EyeTools Optometry Skills

309: Sending information to the patients doctor

I work in a community eye care practice and have just received a complaint letter from one of my patient’s general practitioner. I referred the patient because he had dot haemorrhages in the macula. The general practitioner has complained that he can’t understand the abbreviations I have used in my referral letter. Because he doesn’t understand my letter, he doesn’t know how to manage the patient. Do you have any tips as to how I can avoid receiving letters like this?

I have read many hundreds of referral letters from primary eye care practitioners to general practitioners, ophthalmologists, neurologists, and orthoptists in my role as an expert witness in medico-legal cases. Many of them contain abbreviations and shorthand. Some of these are standard abbreviations and are known in the primary eye care world and some are made up and used only in the practice from where the patient is being referred.

It is best not to use any abbreviations or shorthand of any form in a referral letter as this can lead to misunderstanding and harm coming to the patient. Even ophthalmologists won’t understand some of the primary eye care abbreviations as they are different from those used in ophthalmology. Use plain language and explain eye jargon when referring to a general practitioner. They have very little eye care training and do not understand primary eye care abbreviations or even simple eye care jargon. Everything in your referral letter to a general practitioner must be easy to understand. Assume you are writing to someone who has no eye care training or knowledge at all.
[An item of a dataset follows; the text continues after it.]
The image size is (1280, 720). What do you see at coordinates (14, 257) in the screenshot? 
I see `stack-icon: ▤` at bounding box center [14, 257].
When referring a patient to an ophthalmologist, neurologist, or orthoptist it is okay to use jargon as they have the necessary training but don’t use primary eye care abbreviations.

Here is a recent example of a referral letter to a general practitioner sent by a primary eye care practitioner:

‘RE-2 haems seen with 1D/D of macular, superior, no distortion on Amsler.

LE-OH of wet AMD.

Can you refer?’

There was other information in the referral letter but the writing was so bad I couldn’t decipher it.

This would be much better as:

‘In the right eye, there are two haemorrhages in the centre of the retina. I don’t think this is due to age-related macular degeneration.

The patient has a history of wet age-related macular degeneration in the left eye.

Can you refer to an ophthalmologist specialising in retinal problems? Thank you.’

And remember to present the information so the receiving practitioner can read it.